### Do this
Duplicate the records below line for line, with no changes.

- - - - -

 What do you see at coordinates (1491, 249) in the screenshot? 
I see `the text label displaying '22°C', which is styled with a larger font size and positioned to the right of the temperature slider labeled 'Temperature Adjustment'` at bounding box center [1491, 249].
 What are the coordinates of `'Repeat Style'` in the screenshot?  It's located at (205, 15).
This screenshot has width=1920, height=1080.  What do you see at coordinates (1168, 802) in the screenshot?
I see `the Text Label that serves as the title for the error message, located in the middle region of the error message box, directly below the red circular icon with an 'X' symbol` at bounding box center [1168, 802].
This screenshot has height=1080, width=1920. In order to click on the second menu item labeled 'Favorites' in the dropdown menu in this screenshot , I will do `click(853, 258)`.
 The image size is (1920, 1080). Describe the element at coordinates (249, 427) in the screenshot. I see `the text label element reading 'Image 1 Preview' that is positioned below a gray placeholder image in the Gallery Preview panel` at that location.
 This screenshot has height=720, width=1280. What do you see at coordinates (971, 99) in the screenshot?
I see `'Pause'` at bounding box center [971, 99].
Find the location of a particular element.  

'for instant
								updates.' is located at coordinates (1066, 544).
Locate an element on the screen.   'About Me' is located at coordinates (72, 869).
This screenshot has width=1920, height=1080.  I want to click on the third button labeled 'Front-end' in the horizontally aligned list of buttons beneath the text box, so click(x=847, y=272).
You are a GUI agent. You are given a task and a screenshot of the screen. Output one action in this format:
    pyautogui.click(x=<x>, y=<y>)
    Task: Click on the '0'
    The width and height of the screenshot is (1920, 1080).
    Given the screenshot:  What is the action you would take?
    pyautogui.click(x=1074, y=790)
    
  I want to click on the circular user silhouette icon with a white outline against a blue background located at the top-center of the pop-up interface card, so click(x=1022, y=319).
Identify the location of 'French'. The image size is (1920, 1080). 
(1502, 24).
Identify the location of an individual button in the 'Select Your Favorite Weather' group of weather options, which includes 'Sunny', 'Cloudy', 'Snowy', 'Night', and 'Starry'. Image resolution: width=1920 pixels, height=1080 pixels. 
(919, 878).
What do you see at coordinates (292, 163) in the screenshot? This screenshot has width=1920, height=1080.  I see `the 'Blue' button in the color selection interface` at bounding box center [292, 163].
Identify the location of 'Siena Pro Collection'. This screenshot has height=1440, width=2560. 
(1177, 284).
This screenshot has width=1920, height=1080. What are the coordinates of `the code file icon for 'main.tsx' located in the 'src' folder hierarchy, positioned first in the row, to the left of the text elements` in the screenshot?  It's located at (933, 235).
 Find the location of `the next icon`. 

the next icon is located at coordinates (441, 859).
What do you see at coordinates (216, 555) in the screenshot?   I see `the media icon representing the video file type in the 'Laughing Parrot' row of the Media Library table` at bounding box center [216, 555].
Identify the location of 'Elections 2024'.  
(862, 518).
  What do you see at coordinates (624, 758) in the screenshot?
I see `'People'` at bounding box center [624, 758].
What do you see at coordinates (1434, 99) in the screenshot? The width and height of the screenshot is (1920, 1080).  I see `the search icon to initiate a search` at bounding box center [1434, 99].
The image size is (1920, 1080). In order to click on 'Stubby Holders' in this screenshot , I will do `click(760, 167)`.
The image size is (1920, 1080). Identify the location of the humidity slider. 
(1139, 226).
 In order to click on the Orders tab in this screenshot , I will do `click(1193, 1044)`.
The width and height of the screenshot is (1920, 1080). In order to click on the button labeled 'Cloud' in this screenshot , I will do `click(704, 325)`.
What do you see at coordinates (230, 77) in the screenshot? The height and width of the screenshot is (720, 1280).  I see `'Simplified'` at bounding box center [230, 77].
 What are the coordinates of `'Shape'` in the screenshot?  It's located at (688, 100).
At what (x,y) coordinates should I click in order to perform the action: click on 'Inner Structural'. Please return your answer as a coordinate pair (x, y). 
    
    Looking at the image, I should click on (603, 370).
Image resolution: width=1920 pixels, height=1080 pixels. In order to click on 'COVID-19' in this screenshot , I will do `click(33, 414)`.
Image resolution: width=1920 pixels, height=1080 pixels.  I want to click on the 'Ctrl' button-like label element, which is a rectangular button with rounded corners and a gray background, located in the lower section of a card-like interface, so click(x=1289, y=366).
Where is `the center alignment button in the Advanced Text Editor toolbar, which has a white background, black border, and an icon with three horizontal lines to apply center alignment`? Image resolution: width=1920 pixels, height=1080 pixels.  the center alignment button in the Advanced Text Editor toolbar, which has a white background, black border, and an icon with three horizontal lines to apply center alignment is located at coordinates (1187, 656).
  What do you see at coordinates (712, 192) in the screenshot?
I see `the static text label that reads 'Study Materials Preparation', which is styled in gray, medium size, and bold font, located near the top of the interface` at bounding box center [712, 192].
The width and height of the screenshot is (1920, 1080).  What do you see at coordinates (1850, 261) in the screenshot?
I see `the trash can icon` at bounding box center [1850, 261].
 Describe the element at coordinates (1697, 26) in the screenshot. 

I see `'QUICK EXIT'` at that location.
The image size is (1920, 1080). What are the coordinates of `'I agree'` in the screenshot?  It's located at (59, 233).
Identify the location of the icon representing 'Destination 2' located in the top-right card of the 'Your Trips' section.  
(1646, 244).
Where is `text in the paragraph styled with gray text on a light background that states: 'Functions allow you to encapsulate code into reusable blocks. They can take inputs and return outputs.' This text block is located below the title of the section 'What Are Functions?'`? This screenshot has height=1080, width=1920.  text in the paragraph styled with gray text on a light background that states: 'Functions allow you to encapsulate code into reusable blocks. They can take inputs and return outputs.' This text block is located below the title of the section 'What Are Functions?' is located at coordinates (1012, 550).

- - - - -

### Expected answer
 What do you see at coordinates (1491, 249) in the screenshot? 
I see `the text label displaying '22°C', which is styled with a larger font size and positioned to the right of the temperature slider labeled 'Temperature Adjustment'` at bounding box center [1491, 249].
 What are the coordinates of `'Repeat Style'` in the screenshot?  It's located at (205, 15).
This screenshot has width=1920, height=1080.  What do you see at coordinates (1168, 802) in the screenshot?
I see `the Text Label that serves as the title for the error message, located in the middle region of the error message box, directly below the red circular icon with an 'X' symbol` at bounding box center [1168, 802].
This screenshot has height=1080, width=1920. In order to click on the second menu item labeled 'Favorites' in the dropdown menu in this screenshot , I will do `click(853, 258)`.
 The image size is (1920, 1080). Describe the element at coordinates (249, 427) in the screenshot. I see `the text label element reading 'Image 1 Preview' that is positioned below a gray placeholder image in the Gallery Preview panel` at that location.
 This screenshot has height=720, width=1280. What do you see at coordinates (971, 99) in the screenshot?
I see `'Pause'` at bounding box center [971, 99].
Find the location of a particular element.  

'for instant
								updates.' is located at coordinates (1066, 544).
Locate an element on the screen.   'About Me' is located at coordinates (72, 869).
This screenshot has width=1920, height=1080.  I want to click on the third button labeled 'Front-end' in the horizontally aligned list of buttons beneath the text box, so click(x=847, y=272).
You are a GUI agent. You are given a task and a screenshot of the screen. Output one action in this format:
    pyautogui.click(x=<x>, y=<y>)
    Task: Click on the '0'
    The width and height of the screenshot is (1920, 1080).
    Given the screenshot:  What is the action you would take?
    pyautogui.click(x=1074, y=790)
    
  I want to click on the circular user silhouette icon with a white outline against a blue background located at the top-center of the pop-up interface card, so click(x=1022, y=319).
Identify the location of 'French'. The image size is (1920, 1080). 
(1502, 24).
Identify the location of an individual button in the 'Select Your Favorite Weather' group of weather options, which includes 'Sunny', 'Cloudy', 'Snowy', 'Night', and 'Starry'. Image resolution: width=1920 pixels, height=1080 pixels. 
(919, 878).
What do you see at coordinates (292, 163) in the screenshot? This screenshot has width=1920, height=1080.  I see `the 'Blue' button in the color selection interface` at bounding box center [292, 163].
Identify the location of 'Siena Pro Collection'. This screenshot has height=1440, width=2560. 
(1177, 284).
This screenshot has width=1920, height=1080. What are the coordinates of `the code file icon for 'main.tsx' located in the 'src' folder hierarchy, positioned first in the row, to the left of the text elements` in the screenshot?  It's located at (933, 235).
 Find the location of `the next icon`. 

the next icon is located at coordinates (441, 859).
What do you see at coordinates (216, 555) in the screenshot?   I see `the media icon representing the video file type in the 'Laughing Parrot' row of the Media Library table` at bounding box center [216, 555].
Identify the location of 'Elections 2024'.  
(862, 518).
  What do you see at coordinates (624, 758) in the screenshot?
I see `'People'` at bounding box center [624, 758].
What do you see at coordinates (1434, 99) in the screenshot? The width and height of the screenshot is (1920, 1080).  I see `the search icon to initiate a search` at bounding box center [1434, 99].
The image size is (1920, 1080). In order to click on 'Stubby Holders' in this screenshot , I will do `click(760, 167)`.
The image size is (1920, 1080). Identify the location of the humidity slider. 
(1139, 226).
 In order to click on the Orders tab in this screenshot , I will do `click(1193, 1044)`.
The width and height of the screenshot is (1920, 1080). In order to click on the button labeled 'Cloud' in this screenshot , I will do `click(704, 325)`.
What do you see at coordinates (230, 77) in the screenshot? The height and width of the screenshot is (720, 1280).  I see `'Simplified'` at bounding box center [230, 77].
 What are the coordinates of `'Shape'` in the screenshot?  It's located at (688, 100).
At what (x,y) coordinates should I click in order to perform the action: click on 'Inner Structural'. Please return your answer as a coordinate pair (x, y). 
    
    Looking at the image, I should click on (603, 370).
Image resolution: width=1920 pixels, height=1080 pixels. In order to click on 'COVID-19' in this screenshot , I will do `click(33, 414)`.
Image resolution: width=1920 pixels, height=1080 pixels.  I want to click on the 'Ctrl' button-like label element, which is a rectangular button with rounded corners and a gray background, located in the lower section of a card-like interface, so click(x=1289, y=366).
Where is `the center alignment button in the Advanced Text Editor toolbar, which has a white background, black border, and an icon with three horizontal lines to apply center alignment`? Image resolution: width=1920 pixels, height=1080 pixels.  the center alignment button in the Advanced Text Editor toolbar, which has a white background, black border, and an icon with three horizontal lines to apply center alignment is located at coordinates (1187, 656).
  What do you see at coordinates (712, 192) in the screenshot?
I see `the static text label that reads 'Study Materials Preparation', which is styled in gray, medium size, and bold font, located near the top of the interface` at bounding box center [712, 192].
The width and height of the screenshot is (1920, 1080).  What do you see at coordinates (1850, 261) in the screenshot?
I see `the trash can icon` at bounding box center [1850, 261].
 Describe the element at coordinates (1697, 26) in the screenshot. 

I see `'QUICK EXIT'` at that location.
The image size is (1920, 1080). What are the coordinates of `'I agree'` in the screenshot?  It's located at (59, 233).
Identify the location of the icon representing 'Destination 2' located in the top-right card of the 'Your Trips' section.  
(1646, 244).
Where is `text in the paragraph styled with gray text on a light background that states: 'Functions allow you to encapsulate code into reusable blocks. They can take inputs and return outputs.' This text block is located below the title of the section 'What Are Functions?'`? This screenshot has height=1080, width=1920.  text in the paragraph styled with gray text on a light background that states: 'Functions allow you to encapsulate code into reusable blocks. They can take inputs and return outputs.' This text block is located below the title of the section 'What Are Functions?' is located at coordinates (1012, 550).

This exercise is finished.